Well, I read the VILD tutorial, and it seemed to suggest something relatively simple.  So I've been imagining just my fiancé and I in a room holding hands, and my fiancé tells me I'm dreaming.  When I first tried VILD, I imagined my fiancé and I together in fancy clothing and holding hands.  I imagined myself remembering to RC, since my RCs focus on me using my hands.

I guess I just got lucky my first time.  I was incubating that dream/scene, but that wasn't the scene that was in my dream.  I had imagined the scene and repeated the mantras while drifting off, and then suddenly I was at a pool.  I realized I had just appeared there, there was nothing at all before that.  I remembered doing mantras and incubating a dream before.  So I instantly knew I was dreaming and just as soon as I finished saying "I'm dreaming" I woke up.

I'm sure you have/had a couple of unusual goals yourself, Ophelia, most people would.   :smiley:   I think the majority of my goals are pretty typical actually, I'm trying to come up with more creative ones.

I had two dreams last night, but they weren't very interesting.  I was too lazy to write the first down when I did my WBTB, so I only remembered the main details.  My WBTBs recently have been very short, so I think I should make them longer again.  The least I should do is write down my dreams during it.  My bed has been too cozy recently, it's been difficult to leave it for long.  I might switch to a B6 supplement instead of my multivitamin, purely because the supplement is smaller and a lot easier to swallow.

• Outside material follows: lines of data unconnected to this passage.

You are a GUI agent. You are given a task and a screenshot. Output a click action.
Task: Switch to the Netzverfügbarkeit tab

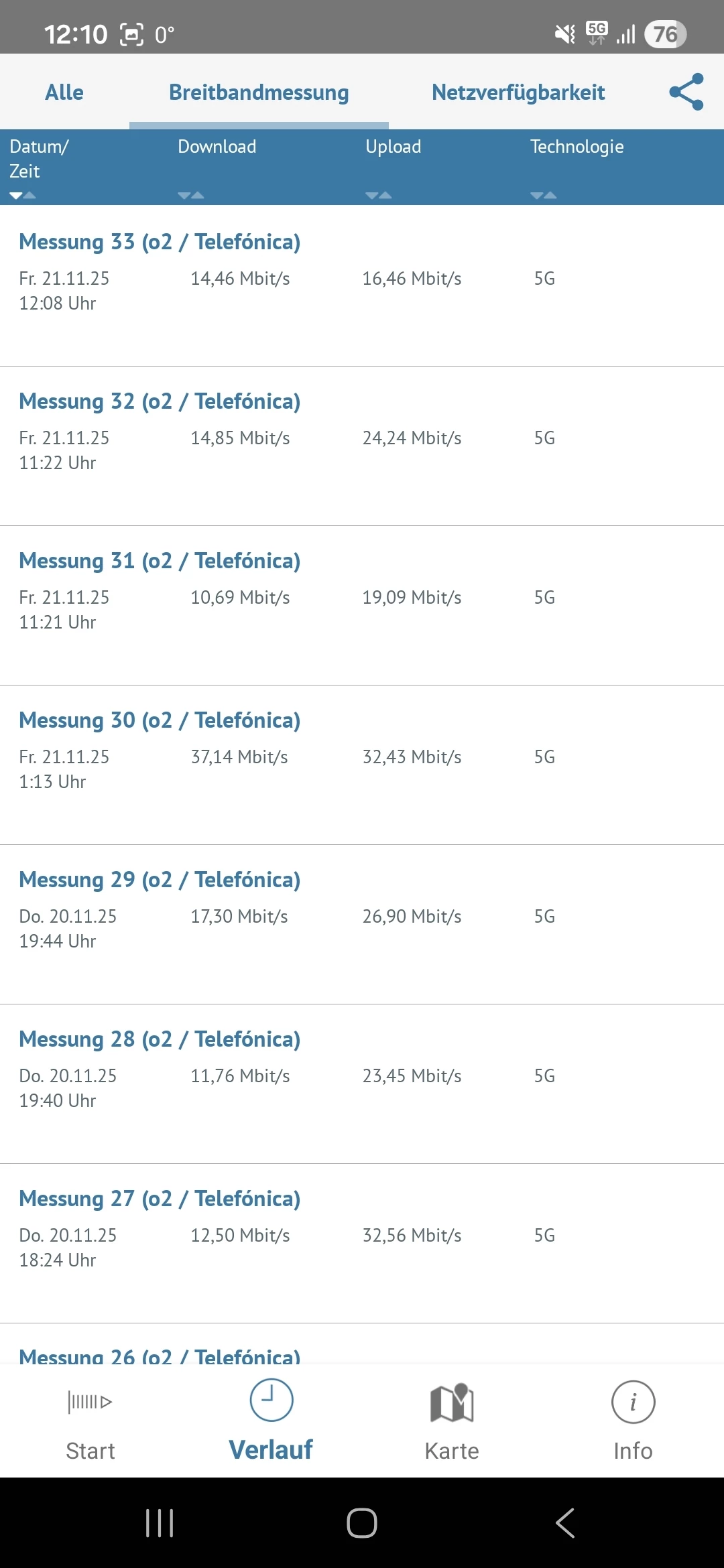point(518,92)
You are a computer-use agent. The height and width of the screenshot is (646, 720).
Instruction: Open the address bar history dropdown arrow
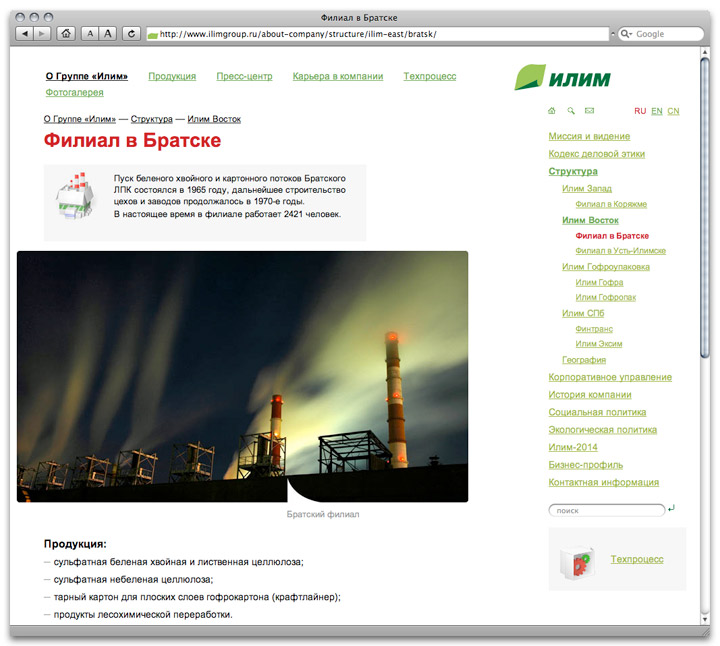[x=610, y=34]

RCs have been fine.  I'm remembering to do them more often with people than by myself.  There are very few moments in my dreams where I am by myself.

Edit:
I was just standing in the kitchen with the faucet running, and I suddenly remembered another segment from my first dream.  I dropped my laptop in a small pool/tub of water.  I managed to forget in my dream that water would ruin my laptop, then panicked once it hit the water.  Glad I remembered a little more of my dream 12 hours after I woke up.

----------


## Caenis

*Spoiler* for _Updated Dream Signs_: 




This is just for my own benefit.  I realized I missed a few dream signs before.  I can't edit my old post, so I'm just pasting this and making a few changes.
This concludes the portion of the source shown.